Royal Caribbean Cruises had good news and bad news when it released fourth-quarter earnings Thursday.
Profits for the quarter and full year were up in 2014, which chairman and CEO Richard Fain described as “a record-breaking year.” The Miami-based company closed out the year with more future business on the books than ever before.
“Starting the year with fewer berths to fill really helps us raise our yields as the year progresses,” Fain said in a conference call with analysts.
But demand for the crowded Caribbean proved lethargic in the quarter that ended Dec. 31, with weakness continuing into the busy first-quarter “wave” season when operators expect travelers to plan cruise vacations for the rest of the year. And while lower fuel prices helped the bottom line, the negative effect of the strong dollar was an even more potent force.
“The year ended on a slightly schizophrenic note,” Fain said.
The company closed the quarter with profits of nearly $110 million, or 49 cents a share, on revenues of more than $1.8 billion. Adjusted net income was $70 million or 32 cents a share, below analyst expectations and the company’s own guidance.
While ticket revenues increased about a percent to $1.3 billion for the quarter, onboard and other revenues dropped nearly 8.9 percent to $514 million, resulting in a dip of about 2 percent in total revenue.
For all of 2014, net income was $764.1 million. Adjusted profits were nearly $756 million, or $3.39 per share, missing analyst forecasts of $3.49 a share and the company’s expectations of $3.45. Full-year revenues were up about 1.4 percent to $8.07 billion.
Shares of Royal Caribbean closed at $77.29, down 5.51 percent from the previous day’s close.
Fain described the booking season so far as “good, solid and typical,” and said the cruise company expects strong business after the Caribbean-intensive first quarter ends. For the rest of the year, more capacity will be deployed to higher-earning regions including Asia, Europe and Alaska. For 2015, the company is anticipating earnings per share of $4.65-$4.85.

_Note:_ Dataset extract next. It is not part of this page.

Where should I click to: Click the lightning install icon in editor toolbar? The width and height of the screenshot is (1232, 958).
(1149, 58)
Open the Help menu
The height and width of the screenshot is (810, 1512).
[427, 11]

While analysts were disappointed by the continued Caribbean struggles, several seemed cautiously optimistic about the outlook for the rest of the year.
“The first quarter is acting as the drag on full year 2015 potential, as Royal has 70% of its capacity there during the period,” Morningstar equity analyst Jaime Katz wrote in a note to investors. “Once repositioning resumes, the remainder of the year captures tailwinds from its other geographies, including Asia (15% of 2015 capacity), whose yields are expected to rise low- to mid-single-digits (lower than we previously expected).”